Lambda AI | liteLLM (original) (raw)

Overview

Property Details
Description Lambda AI provides access to a wide range of open-source language models through their cloud GPU infrastructure, optimized for inference at scale.
Provider Route on LiteLLM lambda_ai/
Link to Provider Doc Lambda AI API Documentation ↗
Base URL https://api.lambda.ai/v1
Supported Operations /chat/completions

https://docs.lambda.ai/api

We support ALL Lambda AI models, just set lambda_ai/ as a prefix when sending completion requests

Available Models

Lambda AI offers a diverse selection of state-of-the-art open-source models:

Large Language Models

Model Description Context Window
lambda_ai/llama3.3-70b-instruct-fp8 Llama 3.3 70B with FP8 quantization 8,192 tokens
lambda_ai/llama3.1-405b-instruct-fp8 Llama 3.1 405B with FP8 quantization 8,192 tokens
lambda_ai/llama3.1-70b-instruct-fp8 Llama 3.1 70B with FP8 quantization 8,192 tokens
lambda_ai/llama3.1-8b-instruct Llama 3.1 8B instruction-tuned 8,192 tokens
lambda_ai/llama3.1-nemotron-70b-instruct-fp8 Llama 3.1 Nemotron 70B 8,192 tokens

DeepSeek Models

Model Description Context Window
lambda_ai/deepseek-llama3.3-70b DeepSeek Llama 3.3 70B 8,192 tokens
lambda_ai/deepseek-r1-0528 DeepSeek R1 0528 8,192 tokens
lambda_ai/deepseek-r1-671b DeepSeek R1 671B 8,192 tokens
lambda_ai/deepseek-v3-0324 DeepSeek V3 0324 8,192 tokens

Hermes Models

Model Description Context Window
lambda_ai/hermes3-405b Hermes 3 405B 8,192 tokens
lambda_ai/hermes3-70b Hermes 3 70B 8,192 tokens
lambda_ai/hermes3-8b Hermes 3 8B 8,192 tokens

Coding Models

Model Description Context Window
lambda_ai/qwen25-coder-32b-instruct Qwen 2.5 Coder 32B 8,192 tokens
lambda_ai/qwen3-32b-fp8 Qwen 3 32B with FP8 8,192 tokens

Vision Models

Model Description Context Window
lambda_ai/llama3.2-11b-vision-instruct Llama 3.2 11B with vision capabilities 8,192 tokens

Specialized Models

Model Description Context Window
lambda_ai/llama-4-maverick-17b-128e-instruct-fp8 Llama 4 Maverick with 128k context 131,072 tokens
lambda_ai/llama-4-scout-17b-16e-instruct Llama 4 Scout with 16k context 16,384 tokens
lambda_ai/lfm-40b LFM 40B model 8,192 tokens
lambda_ai/lfm-7b LFM 7B model 8,192 tokens

Required Variables

Environment Variables

os.environ["LAMBDA_API_KEY"] = ""  # your Lambda AI API key

Usage - LiteLLM Python SDK

Non-streaming

Lambda AI Non-streaming Completion

import os
import litellm
from litellm import completion

os.environ["LAMBDA_API_KEY"] = ""  # your Lambda AI API key

messages = [{"content": "Hello, how are you?", "role": "user"}]

# Lambda AI call
response = completion(
    model="lambda_ai/llama3.1-8b-instruct", 
    messages=messages
)

print(response)

Streaming

Lambda AI Streaming Completion

import os
import litellm
from litellm import completion

os.environ["LAMBDA_API_KEY"] = ""  # your Lambda AI API key

messages = [{"content": "Write a short story about AI", "role": "user"}]

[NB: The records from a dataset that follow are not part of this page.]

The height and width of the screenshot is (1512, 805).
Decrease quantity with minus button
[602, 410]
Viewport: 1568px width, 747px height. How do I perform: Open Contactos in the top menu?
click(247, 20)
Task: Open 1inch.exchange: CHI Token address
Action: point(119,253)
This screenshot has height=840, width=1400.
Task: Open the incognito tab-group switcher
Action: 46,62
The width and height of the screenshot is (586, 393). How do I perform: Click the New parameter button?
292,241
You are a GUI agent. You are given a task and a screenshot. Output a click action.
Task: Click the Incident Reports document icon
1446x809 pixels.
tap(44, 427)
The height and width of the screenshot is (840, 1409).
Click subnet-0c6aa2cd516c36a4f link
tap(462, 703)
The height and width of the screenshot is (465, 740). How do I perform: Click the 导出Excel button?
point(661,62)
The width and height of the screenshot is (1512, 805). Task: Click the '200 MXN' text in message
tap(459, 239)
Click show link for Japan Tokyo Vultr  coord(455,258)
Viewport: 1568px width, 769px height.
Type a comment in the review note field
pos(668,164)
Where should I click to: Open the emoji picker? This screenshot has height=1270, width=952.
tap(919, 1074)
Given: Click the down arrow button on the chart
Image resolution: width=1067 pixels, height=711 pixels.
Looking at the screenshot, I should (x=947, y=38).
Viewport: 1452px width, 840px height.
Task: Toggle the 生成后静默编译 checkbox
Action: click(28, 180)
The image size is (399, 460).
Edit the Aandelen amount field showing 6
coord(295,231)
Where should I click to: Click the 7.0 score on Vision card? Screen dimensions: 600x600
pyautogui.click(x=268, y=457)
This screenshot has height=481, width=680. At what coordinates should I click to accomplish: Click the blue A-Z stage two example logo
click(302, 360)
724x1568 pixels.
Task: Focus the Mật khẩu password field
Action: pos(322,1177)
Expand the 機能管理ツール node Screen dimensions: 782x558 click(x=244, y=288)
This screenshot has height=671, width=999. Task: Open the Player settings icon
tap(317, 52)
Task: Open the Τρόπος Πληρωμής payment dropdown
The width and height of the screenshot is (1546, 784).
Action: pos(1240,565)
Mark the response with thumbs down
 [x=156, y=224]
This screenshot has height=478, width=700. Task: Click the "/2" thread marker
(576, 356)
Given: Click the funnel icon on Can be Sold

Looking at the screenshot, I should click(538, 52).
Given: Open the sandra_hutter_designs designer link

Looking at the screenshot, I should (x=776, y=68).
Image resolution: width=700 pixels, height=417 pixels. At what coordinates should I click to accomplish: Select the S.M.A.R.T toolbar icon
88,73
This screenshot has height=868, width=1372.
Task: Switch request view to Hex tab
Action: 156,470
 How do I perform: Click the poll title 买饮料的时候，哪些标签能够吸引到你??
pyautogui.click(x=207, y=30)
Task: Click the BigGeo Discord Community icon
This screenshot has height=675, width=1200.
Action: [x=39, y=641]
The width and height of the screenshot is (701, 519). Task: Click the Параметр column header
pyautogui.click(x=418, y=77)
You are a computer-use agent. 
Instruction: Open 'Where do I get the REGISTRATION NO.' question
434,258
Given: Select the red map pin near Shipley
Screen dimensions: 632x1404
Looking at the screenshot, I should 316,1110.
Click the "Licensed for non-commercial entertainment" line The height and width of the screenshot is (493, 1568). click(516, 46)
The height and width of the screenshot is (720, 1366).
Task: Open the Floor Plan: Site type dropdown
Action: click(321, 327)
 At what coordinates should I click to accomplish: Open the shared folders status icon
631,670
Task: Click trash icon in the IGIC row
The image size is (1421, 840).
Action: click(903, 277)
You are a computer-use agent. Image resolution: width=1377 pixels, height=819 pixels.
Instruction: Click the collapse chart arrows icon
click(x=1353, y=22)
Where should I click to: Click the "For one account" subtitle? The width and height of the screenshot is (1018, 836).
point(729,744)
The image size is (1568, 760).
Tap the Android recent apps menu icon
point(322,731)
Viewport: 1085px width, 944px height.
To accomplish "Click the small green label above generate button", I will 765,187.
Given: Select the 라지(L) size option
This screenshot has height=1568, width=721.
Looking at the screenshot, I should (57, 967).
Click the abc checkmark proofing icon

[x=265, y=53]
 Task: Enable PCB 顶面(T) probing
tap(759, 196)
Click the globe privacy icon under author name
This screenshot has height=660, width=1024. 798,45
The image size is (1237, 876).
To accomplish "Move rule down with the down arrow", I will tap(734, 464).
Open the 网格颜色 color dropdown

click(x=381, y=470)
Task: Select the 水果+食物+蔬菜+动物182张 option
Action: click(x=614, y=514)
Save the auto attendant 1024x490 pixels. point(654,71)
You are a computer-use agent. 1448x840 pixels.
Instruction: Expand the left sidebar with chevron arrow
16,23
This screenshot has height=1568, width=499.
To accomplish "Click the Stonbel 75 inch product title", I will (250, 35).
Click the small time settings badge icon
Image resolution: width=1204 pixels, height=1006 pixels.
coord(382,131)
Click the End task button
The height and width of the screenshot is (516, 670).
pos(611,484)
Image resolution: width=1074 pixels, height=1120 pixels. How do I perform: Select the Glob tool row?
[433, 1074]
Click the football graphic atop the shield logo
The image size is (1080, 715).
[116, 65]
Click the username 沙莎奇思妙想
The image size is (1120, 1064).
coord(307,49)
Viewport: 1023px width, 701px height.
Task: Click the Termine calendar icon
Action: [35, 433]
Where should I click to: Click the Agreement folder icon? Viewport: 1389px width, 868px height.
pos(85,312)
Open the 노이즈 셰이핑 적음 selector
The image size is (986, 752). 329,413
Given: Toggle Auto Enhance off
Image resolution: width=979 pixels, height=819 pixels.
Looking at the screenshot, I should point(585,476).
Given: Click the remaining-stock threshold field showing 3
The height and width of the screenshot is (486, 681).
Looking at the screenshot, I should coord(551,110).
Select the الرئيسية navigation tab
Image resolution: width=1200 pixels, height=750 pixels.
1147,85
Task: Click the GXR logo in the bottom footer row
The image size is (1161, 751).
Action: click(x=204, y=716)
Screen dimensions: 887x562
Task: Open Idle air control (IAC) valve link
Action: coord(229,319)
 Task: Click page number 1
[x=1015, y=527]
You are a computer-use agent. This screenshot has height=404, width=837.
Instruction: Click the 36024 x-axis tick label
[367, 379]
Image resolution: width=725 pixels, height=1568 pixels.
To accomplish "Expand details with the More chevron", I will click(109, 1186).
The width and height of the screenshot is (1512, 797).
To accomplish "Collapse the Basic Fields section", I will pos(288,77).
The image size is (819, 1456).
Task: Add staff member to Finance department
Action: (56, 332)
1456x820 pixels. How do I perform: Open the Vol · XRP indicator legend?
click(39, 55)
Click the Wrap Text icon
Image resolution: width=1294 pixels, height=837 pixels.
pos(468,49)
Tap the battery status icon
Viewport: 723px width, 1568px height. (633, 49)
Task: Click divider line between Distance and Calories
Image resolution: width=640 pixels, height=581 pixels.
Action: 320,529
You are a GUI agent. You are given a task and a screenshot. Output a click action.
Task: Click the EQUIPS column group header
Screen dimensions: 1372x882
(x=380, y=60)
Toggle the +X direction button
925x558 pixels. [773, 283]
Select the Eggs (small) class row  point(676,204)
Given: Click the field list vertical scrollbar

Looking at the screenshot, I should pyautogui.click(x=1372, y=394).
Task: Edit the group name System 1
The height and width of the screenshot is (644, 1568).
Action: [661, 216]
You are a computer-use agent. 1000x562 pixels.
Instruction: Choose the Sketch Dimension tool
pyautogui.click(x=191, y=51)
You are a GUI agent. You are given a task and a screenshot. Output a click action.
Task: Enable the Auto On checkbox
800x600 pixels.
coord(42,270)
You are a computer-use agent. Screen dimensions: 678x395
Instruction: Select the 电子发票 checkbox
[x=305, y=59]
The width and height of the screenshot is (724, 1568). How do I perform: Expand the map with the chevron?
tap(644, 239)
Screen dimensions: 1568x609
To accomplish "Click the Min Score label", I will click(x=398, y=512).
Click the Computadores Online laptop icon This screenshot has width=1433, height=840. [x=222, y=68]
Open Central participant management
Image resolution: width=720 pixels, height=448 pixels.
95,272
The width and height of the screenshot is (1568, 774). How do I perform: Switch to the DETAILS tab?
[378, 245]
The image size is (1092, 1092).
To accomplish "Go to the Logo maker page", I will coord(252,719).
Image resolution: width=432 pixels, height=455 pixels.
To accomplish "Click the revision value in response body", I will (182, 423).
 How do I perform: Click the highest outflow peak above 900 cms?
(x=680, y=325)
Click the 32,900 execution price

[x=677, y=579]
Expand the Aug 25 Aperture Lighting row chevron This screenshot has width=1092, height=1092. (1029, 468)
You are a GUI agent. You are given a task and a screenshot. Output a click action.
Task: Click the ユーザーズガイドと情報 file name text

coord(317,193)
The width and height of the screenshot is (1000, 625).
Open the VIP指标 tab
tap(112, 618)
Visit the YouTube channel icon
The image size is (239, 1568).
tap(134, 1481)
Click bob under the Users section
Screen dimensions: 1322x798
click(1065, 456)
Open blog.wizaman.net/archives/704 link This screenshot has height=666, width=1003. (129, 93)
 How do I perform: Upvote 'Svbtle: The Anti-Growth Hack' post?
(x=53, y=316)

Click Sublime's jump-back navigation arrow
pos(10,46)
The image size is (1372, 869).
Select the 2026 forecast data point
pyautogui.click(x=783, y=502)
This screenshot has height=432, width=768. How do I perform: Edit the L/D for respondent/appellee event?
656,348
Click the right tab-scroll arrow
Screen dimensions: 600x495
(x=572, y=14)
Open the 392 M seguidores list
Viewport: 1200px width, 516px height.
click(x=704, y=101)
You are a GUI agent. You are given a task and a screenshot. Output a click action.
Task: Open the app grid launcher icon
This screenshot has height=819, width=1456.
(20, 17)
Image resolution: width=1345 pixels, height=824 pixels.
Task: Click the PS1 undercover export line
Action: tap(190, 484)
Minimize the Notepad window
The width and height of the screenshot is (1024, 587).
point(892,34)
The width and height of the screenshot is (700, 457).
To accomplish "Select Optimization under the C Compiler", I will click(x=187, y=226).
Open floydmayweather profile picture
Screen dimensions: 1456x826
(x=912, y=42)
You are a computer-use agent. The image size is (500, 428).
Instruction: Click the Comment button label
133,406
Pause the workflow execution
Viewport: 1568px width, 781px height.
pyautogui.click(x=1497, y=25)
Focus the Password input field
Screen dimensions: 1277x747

# Lambda AI call with streaming
response = completion(
    model="lambda_ai/llama3.1-70b-instruct-fp8", 
    messages=messages,
    stream=True
)

for chunk in response:
    print(chunk)

Vision/Multimodal Support

The Llama 3.2 Vision model supports image inputs:

Lambda AI Vision/Multimodal

import os
import litellm
from litellm import completion

os.environ["LAMBDA_API_KEY"] = ""  # your Lambda AI API key

messages = [{
    "role": "user",
    "content": [
        {
            "type": "text",
            "text": "What's in this image?"
        },
        {
            "type": "image_url",
            "image_url": {
                "url": "https://example.com/image.jpg"
            }
        }
    ]
}]

# Lambda AI vision model call
response = completion(
    model="lambda_ai/llama3.2-11b-vision-instruct",
    messages=messages
)

print(response)

Function Calling

Lambda AI models support function calling:

Lambda AI Function Calling

import os
import litellm
from litellm import completion

os.environ["LAMBDA_API_KEY"] = ""  # your Lambda AI API key

# Define tools
tools = [{
    "type": "function",
    "function": {
        "name": "get_weather",
        "description": "Get the current weather in a location",
        "parameters": {
            "type": "object",
            "properties": {
                "location": {
                    "type": "string",
                    "description": "The city and state, e.g. San Francisco, CA"
                }
            },
            "required": ["location"]
        }
    }
}]

messages = [{"role": "user", "content": "What's the weather in Boston?"}]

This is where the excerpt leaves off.